Chris Cowdrey paid a moving tribute to his boyhood "hero" at today’s service to honour the memory of Bob Woolmer.

A gathering of 200 at St John’s Wood Church - a short walk from Lord’s - heard addresses from Woolmer’s former team-mates Cowdrey and Dennis Amiss, as well Warwickshire vice-chairman Ian Metcalfe.

Among a cricketing who’s who in attendance to remember a man who gave so much of his life to the game he loved were England and Wales Cricket Board top brass David Collier and David Morgan.

Ashes winners Ashley Giles and Mike Gatting also heard Cowdrey’s heart-felt recollections of former England batsman and celebrated coach Woolmer.

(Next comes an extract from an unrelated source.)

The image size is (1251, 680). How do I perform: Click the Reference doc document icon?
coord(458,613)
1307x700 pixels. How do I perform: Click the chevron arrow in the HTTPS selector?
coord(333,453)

It is almost six months ago that Woolmer died in a Kingston hotel room, in initially mysterious circumstances - since commuted to natural causes - hours after his Pakistan team had been knocked out of the World Cup.

Woolmer’s name therefore took on a global resonance, beyond cricket, only after his death - but it was his friendship, enduring boyish charm and devotion to the game over a lifetime which were celebrated today.

"Every day for Bob Woolmer was like a little boy going to his first ever match," Cowdrey conveyed as his opening and closing remark during a service led by the Reverend Dr Anders Bergquist.

He went on to recall revering Woolmer as one of the stars of a Kent team containing his own father and England great Colin.

"I would listen in wonder to my hero talking cricket," Cowdrey recalled from journeys to and from games.

Woolmer’s wife Gill and their sons Dale and Russell listened while former Warwickshire chief executive Amiss described a man always wearing "a boyish smile, with a twinkle in his eye - a schoolboy at heart" yet who became "the best modern cricket coach the game has produced".

Cowdrey noted the significance of Woolmer’s early years in South Africa - where he first arrived only on condition he could be placed at a disadvantaged club in a country then still in the grip of apartheid.

"It was perhaps in Cape Town that I realised that Bob Woolmer was the most honourable, spirited person that I have ever known," Cowdrey added. "It didn’t faze Bob that South Africa was in political turmoil, soldiers and police ever present - sounds of gunshots and the smell of tear gas - he just kept the children focused on their net sessions.

"Then those who didn’t have transport he would drive safely home. He was coach, groundsman, captain, mentor and coach driver.

"Bob Woolmer was an extraordinary man who treated everyone as equals."